KİMLER NASIL UYDURDU?

Konu hakkında Türk Tarih Kurumu'nun Belleten dergisinde "Türkiye Selçukluları Devrinde Türkçe'nin Resmî Dil Olmasını Kim Kabul Etti?" başlıklı bir makale yayınlayan Merçil, belgeler ışığında Dil Bayramında yapılan yanlışları ele alıyor.

Mehmet Beye atfedilen sözün kimler tarafından nasıl uydurulduğunu anlatan Merçil, Fuad Köprülü'yü bu yanlışa sebep olanlar arasında gösteriyor.

Dil Bayramı yanlış yapılıyor! 'Karamanoğlu Mehmet Beyin böyle bir sözü yok' - 1. Resim

Türk Edebiyatında İlk Mutasavvıflar adlı eseri hakkında Merçil şu tespiti yapıyor:

“'Prof. Köprülü daha sonra kaleme aldığı başka bir eserinde,' (Hicri 676)’da Karamanoğlu Mehmed Bey Konya’yı zaptettiği zaman divan işlerinde yalnız Türkçe kullanılmasını emretmiş ve bir rivayete göre eski kâtiplerden birtakımı katlettirmiştir” diyerek olayı Karamanoğlu’nun gerçekleştirdiğini açıkça kabul ettiği gibi bunun için kan da döktürmüştür....
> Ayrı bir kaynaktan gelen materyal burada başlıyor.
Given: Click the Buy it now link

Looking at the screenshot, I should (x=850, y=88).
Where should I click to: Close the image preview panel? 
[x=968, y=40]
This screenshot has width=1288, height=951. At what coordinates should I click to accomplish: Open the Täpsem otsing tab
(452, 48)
Köprülüden sonra Türkçe’nin resmî dil olmasıyla ilgili bilgi veren bilim adamı Ord. Prof. İ. Hakkı Uzunçarşılı’dır. Onun Anadolu Beylikleri’ adlı kitabında da olayın yaraucısı Karamanoğlu Mehmed Bey’dir, 'Şemsüddin Mehmed Bey, Gıyasüddin Siyavüş’ü hükümdar ilân eyledikten sonra Farsça olan resmî muharreratı (mektuplar, yazılı kağıtlar) kaldırarak onun yerine Türkçe muharreratı koydu. Rahmetli hocam buna ilgi çekici bir sebep de bulmuş, “Bu suretle divandan çıkan yazılar ve gelecek cevapların Türkçe olması kendisi için emniyeti mûcip oluyordu' demiştir."
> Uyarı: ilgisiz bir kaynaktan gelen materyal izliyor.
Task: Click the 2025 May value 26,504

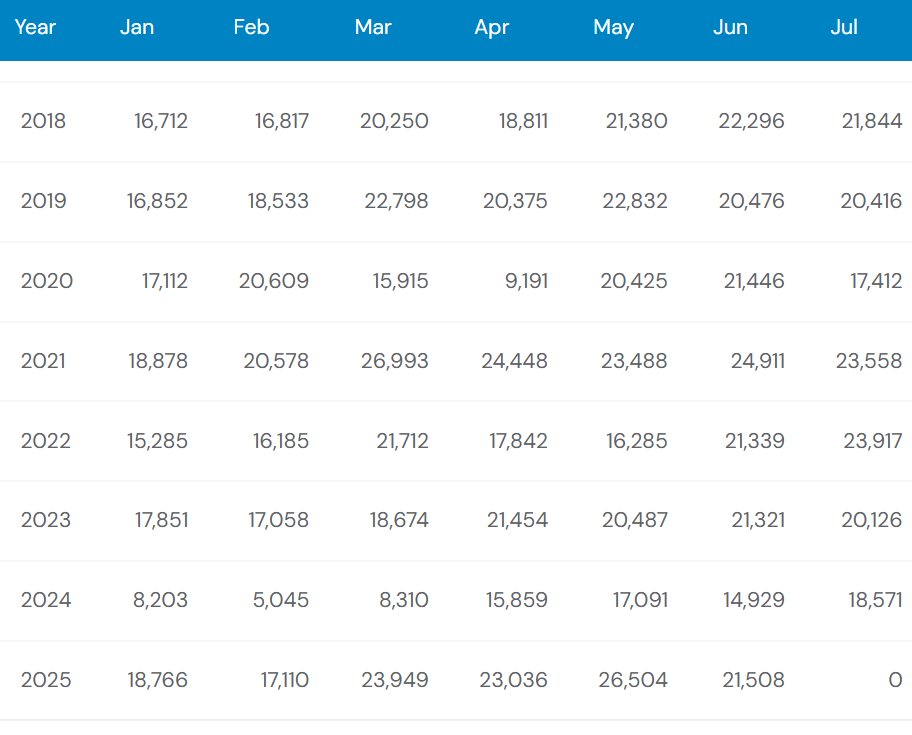Action: 633,680
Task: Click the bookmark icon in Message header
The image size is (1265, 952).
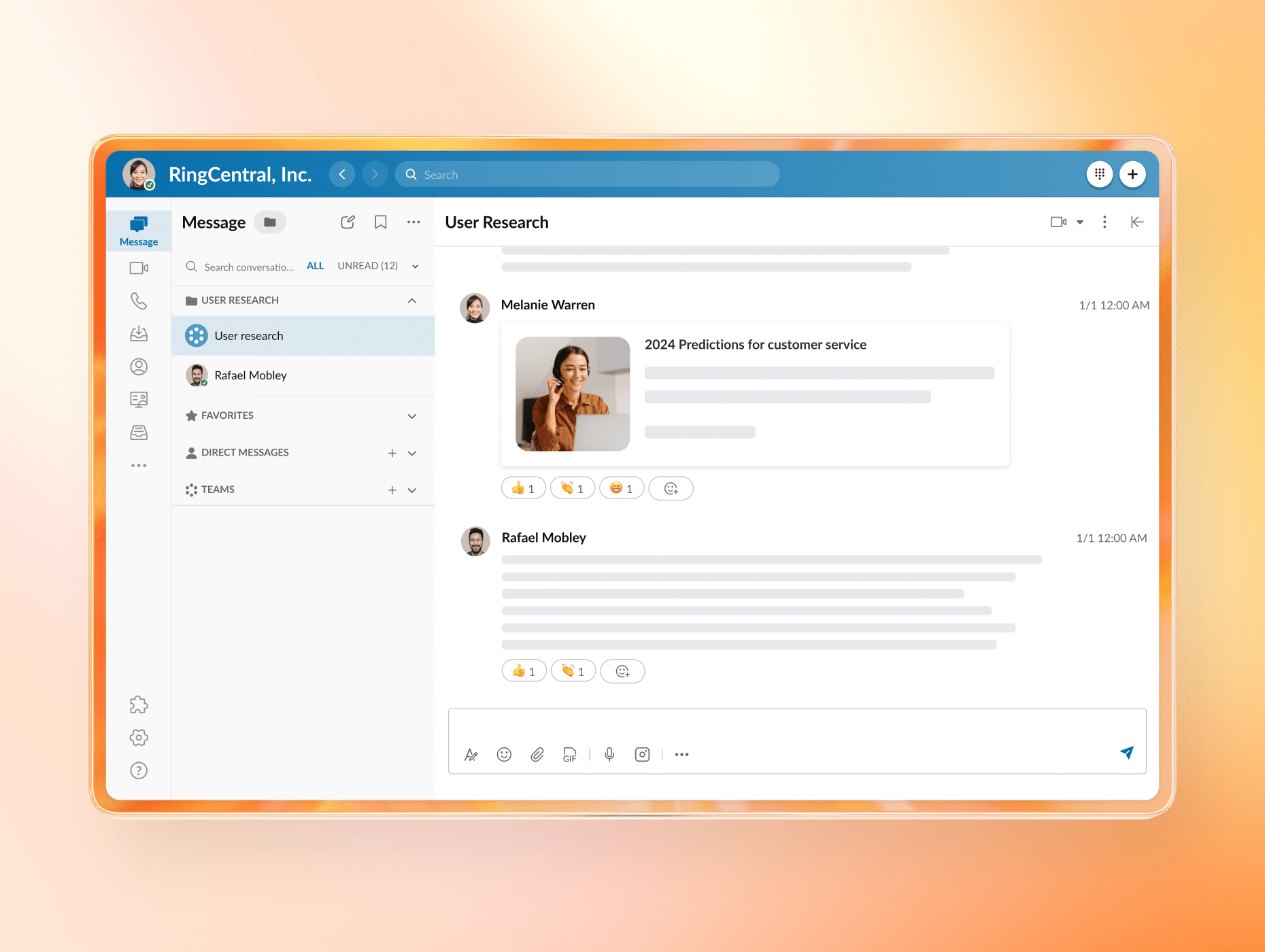Action: coord(380,222)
KARAMANOĞLU MEHMET BEY PROPAGANDASI

Karamanoğlu Mehmet Beyin olduğundan fazla bir şekilde övüldüğünü ifade eden Erdoğan Merçil şöyle ifade ediyor: “Yukarda belirttiğimiz araştırmacıların verdikleri bilgilere bakarsak 1277’deki Türkçe’yle ilgili kararın baş mimarı Karamanoğlu Bey olduğu anlaşılmakta ve Selçuklu divanı hiç söz konusu edilmemektedir. Araştırmacılar bu olayda Karamanoğlu Mehmed Bey’i nedense aşırı derecede önemsemiş ve ön plâna çıkarmışlardır.”

KARARI SELÇUKLU DİVANI ALDI VE UYGULADI

Gerek hazırladığı makalede gerekse verdiği röportajlarda Türk Dil Kurumu (TDK) ve Karaman Belediyesi gibi kurumların yanlış yaptığını ifade eden Prof. Dr. Erdoğan Merçil, tarihi yanlıştan dönülmesi gerektiğini söylüyor. 

İlgili makalesinin netice bölümünde şu değerlendirmeyi yaparak Türkçe'nin resmi dil kabul edilmesinde Karamanoğlu Mehmet Beyin hiçbir rolü olmadığını, Selçuklu divanı tarafından bu kararın verildiğini şu satırlarla anlatıyor:

“Devrin ve daha sonraki tarihçilerin pek haber vermediği bu konuyla ilgili elimizde tek bir kaynak mevcuttur. Bu İbn Bibî‘nin eseri El-Evamirü’l-Alâ’iye fi’l-Umur il-Alâ’iye’dir. İbn Bibi Türkiye Selçuklu devrinin canlı şahitleri arasındadır ve eserini 679 yılı sonlarında 1281’de yazmıştır. Bu yazım yılı, Türkçe’yle ilgili kararın alındığı tarihten 3-4 yıl sonraya düşmektedir. İbn Bibi bu hususta ne diyor: “Cimri’yi şehre getirdiler, Devlethanede sultanların makamına oturttular… Ertesi gün Cimri’yi büyük bir ihtişam ve debdebe içinde çok sayıda komutan (serheng), sayısız cevgandar, süslü candarlar, silahdar ve camedarlarla birlikte ata bindirip şehrin etrafında gezmeye çıktılar. Dönünce divan kurdular. Her tarafa, makam sahibi kimseleri ve taraftarlarını (eshab-ı manasıb ve taraftaran-ı memalik) çağırmak için fermanlar çıkardılar, “Bu günden sonra hiç kimse divan’da, dergâhta, bargâhta, mecliste ve meydanda Türkçe’den başka dil konuşmayacak” diye karar aldılar (karar çünan nihadend). Birkaç gün işleri yolunda gitti. Vezirlik Karamanoğlu Mehmed Beğ’e verildi”.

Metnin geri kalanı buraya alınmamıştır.